Assigned to the Leeward Islands of the early nineteenth-century Caribbean, Captain Kydd commands L’Aurore, a frigate of the British Royal Navy. Returning to this idyllic archipelago rekindles memories of youthful experiences for Kydd and his trusted friend and confidential secretary, Nicholas Renzi. Their ship cruises the waters, searching for pirate ships intent on robbing British vessels of cane sugar destined for European markets. Suspected French naval presence in the islands may mean retaliatory action spurred by Admiral Horatio Nelson’s victory at Trafalgar. A parallel plot involves the tyrannical captain of another British frigate whose crew threatens mutiny.
In pursuit of French ships during a hurricane, a shattered mast leaves L’Aurore at the storm’s mercy.

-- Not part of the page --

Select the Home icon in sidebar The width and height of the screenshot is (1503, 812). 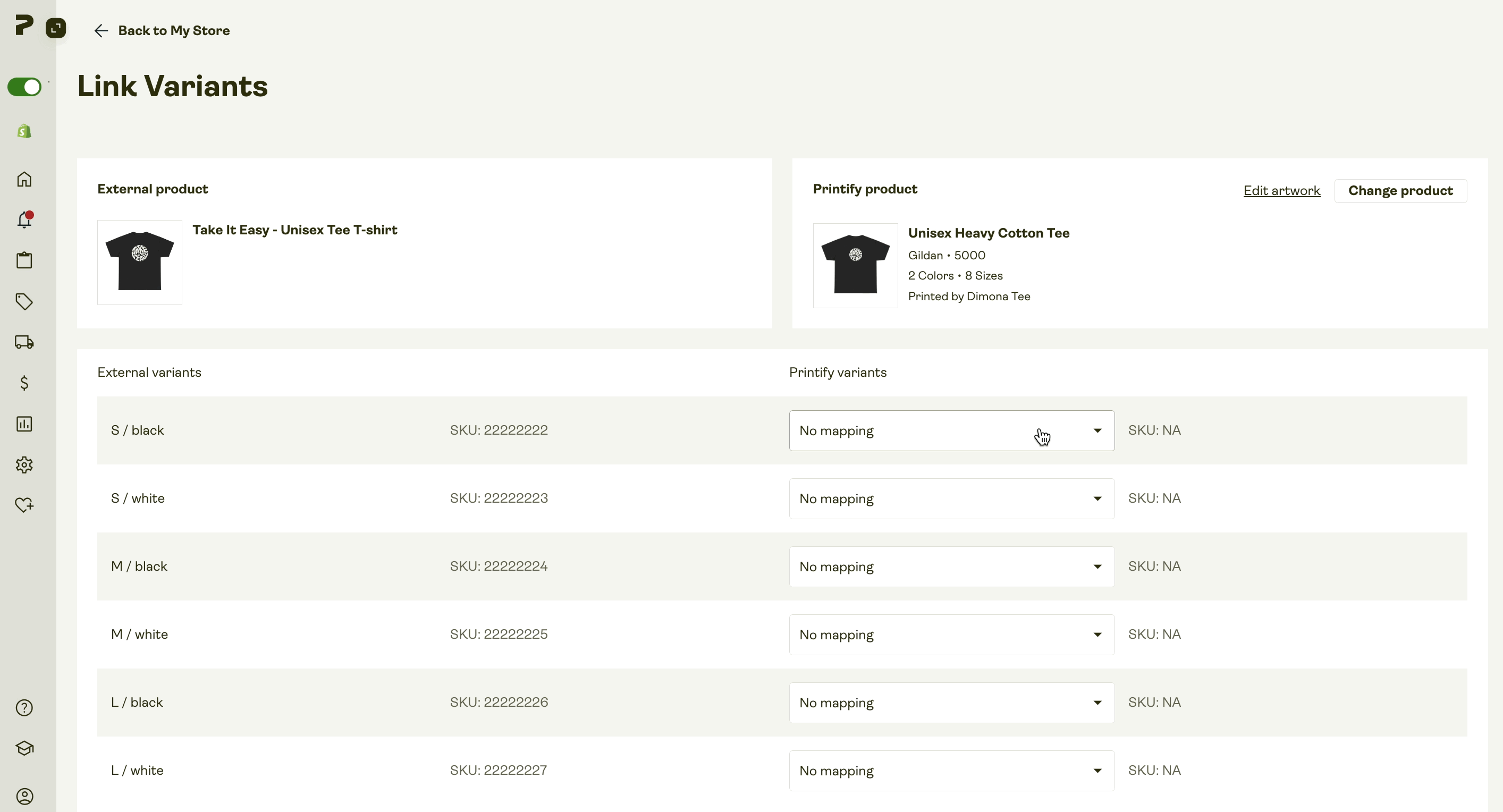[24, 179]
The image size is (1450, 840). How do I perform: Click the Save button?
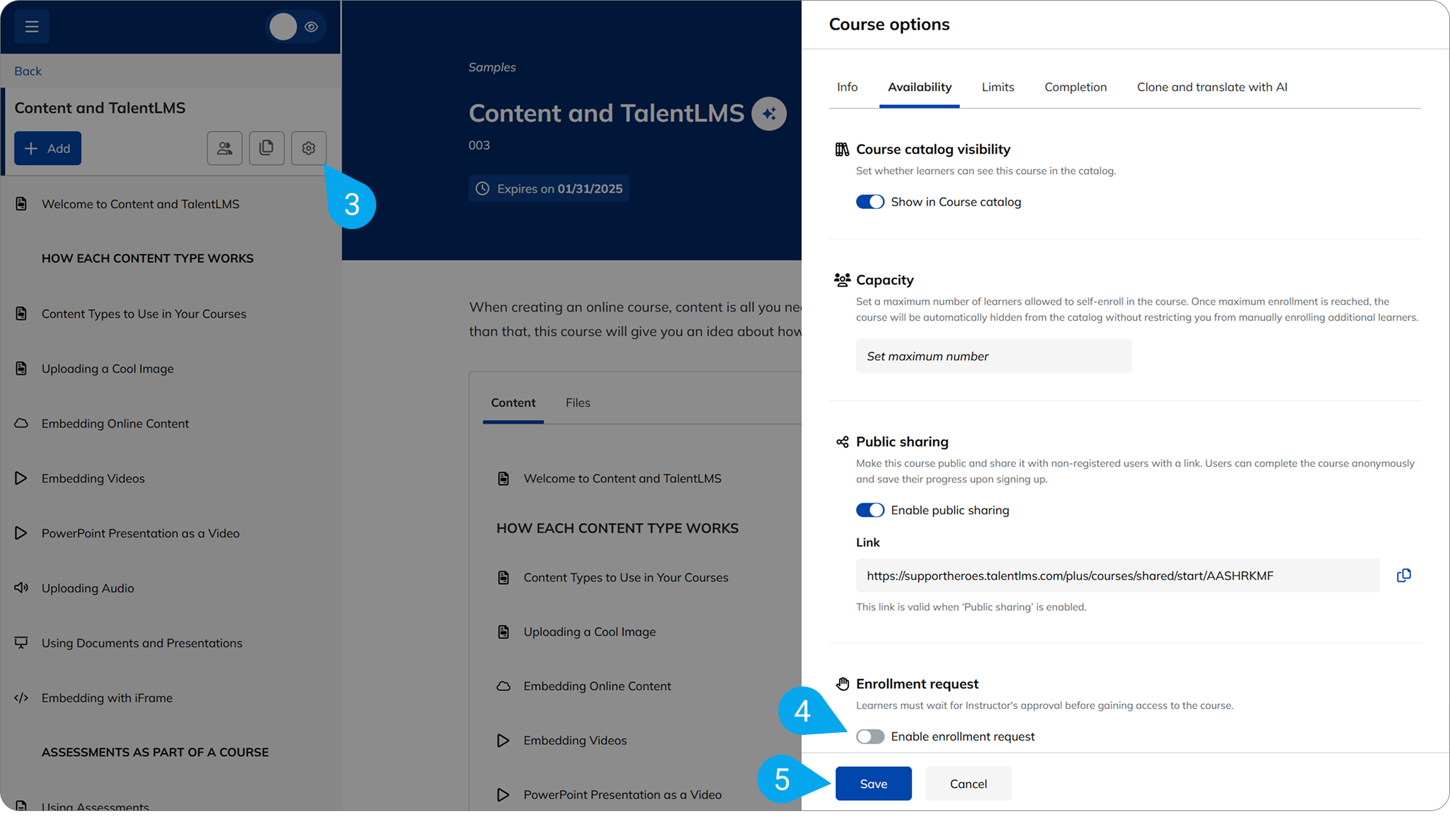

Stockwin skillfully describes the high drama of captain and crew working to save themselves and the ship. Using a seaman’s instinctual sixth sense, Kydd pictures the tautly spread awning on the ship’s quarterdeck while at anchor and realizes it can be used as a sail.
Colorful, well-drawn characters of all types contribute to this book’s appeal. Stockwin’s skill with characterization serves him equally well in the female character of Madame Louise Vernou, a friend of Renzi’s from earlier visits to Martinique. Renzi enlists Louise’s help, and her determined spirit helps them infiltrate the elusive French spy ring. Seeing the local grocer taking food daily to the nearby island of Marie Galante, Louise suggests a plan: “I will supply them with the gourmandises every French man desires. You will be my porter.”
Elements of good fiction and historical fact meld in Caribbee. Logical scene transitions, subtle foreshadowing of events, believable character interaction, and a satisfying conclusion to the plot all contribute to the book’s readability. The author’s endnotes explain the political and cultural atmosphere of the English Caribbean islands of Georgian times, as does a glossary of words related to naval and economic activities.